After I published the last post on friction and meaning I used Google news to scan some headlines and saw an article that caught my attention on ChatGPT. Now I’m not sure if the reason this showed up is algorithmic (because I posted about this yesterday), but either way the article was a fantastic scaffold to build on what I already said.

In Matt Greene’s essay, there’s an image that captures something I’ve been trying to articulate for weeks now—something about AI, language, and the strange thinness that creeps in when friction disappears from our lives.
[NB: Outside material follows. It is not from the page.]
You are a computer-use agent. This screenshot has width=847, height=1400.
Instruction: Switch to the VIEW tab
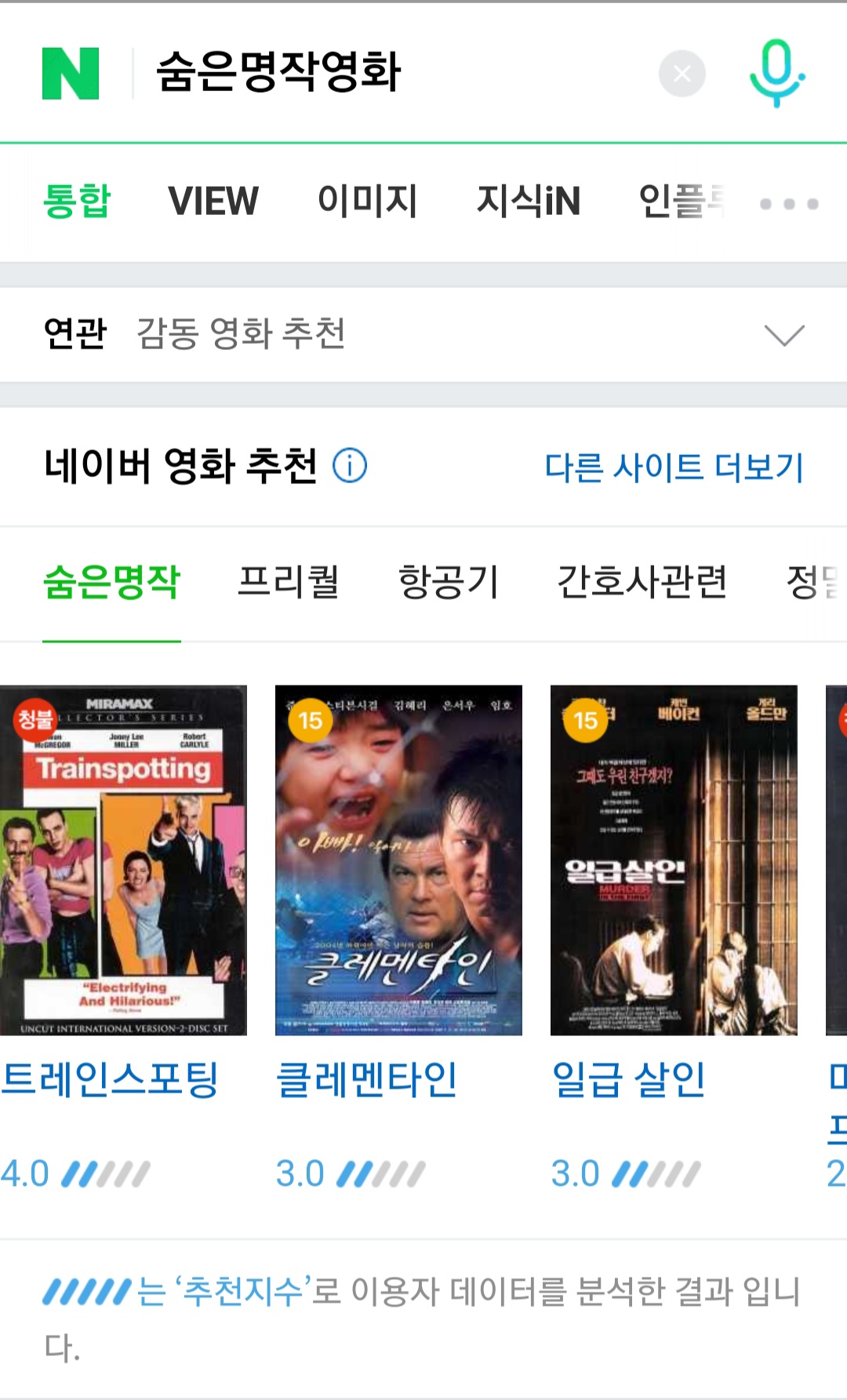(x=213, y=201)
Greene writes: “What if a lake was only its surface?” 

It’s a literary metaphor, but it’s doing the same conceptual work that thermodynamics does when it talks about gradients collapsing into equilibrium. Greene isn’t writing about physics, but the physics slides into place behind the image almost perfectly.
A lake with no depth is a system with no internal gradients. Nothing moves. Nothing circulates. Nothing lives. It’s a shape without metabolism. And Greene’s point is that language—particularly AI-generated language—can drift into that same surface-only state: smooth, grammatical, reflective, but with nothing underneath that requires effort, interpretation, or reciprocal intention.

It is the literary description of thermodynamic equilibrium, just told through the medium of metaphor.

Literary Depth = Thermodynamic Gradient

When Greene describes that uncanny “surface-only” texture of AI writing—“I’m left with a texture; or to be more precise, a lack of it.” —he’s describing a loss of depth, not in the emotional sense but in the physical sense: a collapse of gradient.

Depth in language behaves like depth in water:
  • it has layers
  • it has currents
  • it hides things
  • it requires exploration
  • it resists you
  • it pushes back

The metaphor is not accidental. Depth is literally work potential. When a lake has depth, gravity organizes it. Heat, light, minerals, and life move through it. That movement creates complexity.

The same is true of communication. Meaning lives in the movement between minds, the back-and-forth that Greene calls “the generosity we afford interactions.” 

When an utterance has no depth, nothing moves. There is no interpretive current. No friction at the banks. No silt kicked up from the bottom. No surprise. No resistance.

It is flat water.

The Literary “Surface Lake” and the Physical “Heat Death”

Thermodynamics has a blunt name for a system with no gradients left: heat death — the end state where nothing interesting can happen.

Greene’s “post-meaning” is a cultural version of that same endpoint.

When he says: “We lose the ability to meet someone halfway.” he is describing what it feels like, from the human interior, when the gradients collapse. The work required to cross the space between two minds vanishes. And when no work is required, no work can be done.

Meaning becomes still water.

That’s not literary fatalism—that’s physics.

What Literature Gives Us That Physics Can’t

Physics can diagnose the structural problem:

No gradients → no complexity → no life.

But literature gives us the interior experience of that collapse:

  • the oily texturelessness Greene describes
  • the eerie smoothness of a conversation that isn’t actually mutual
  • the strange feeling of parsing meaning from something that wasn’t trying to say anything at all

Where physics gives us prediction, literature gives us sensation.

And when both disciplines are describing the same shape, something important has come into view.

The Deep Point

The friction principle I wrote about earlier wasn’t just a psychological claim—it was a structural one. Greene’s essay simply gives us a more human language for the same physics.

A conversation—like a lake—needs depth to support life.

To carry motion. To resist us just enough.

Here scientific and the literary language are, for better or worse, saying exactly the same thing.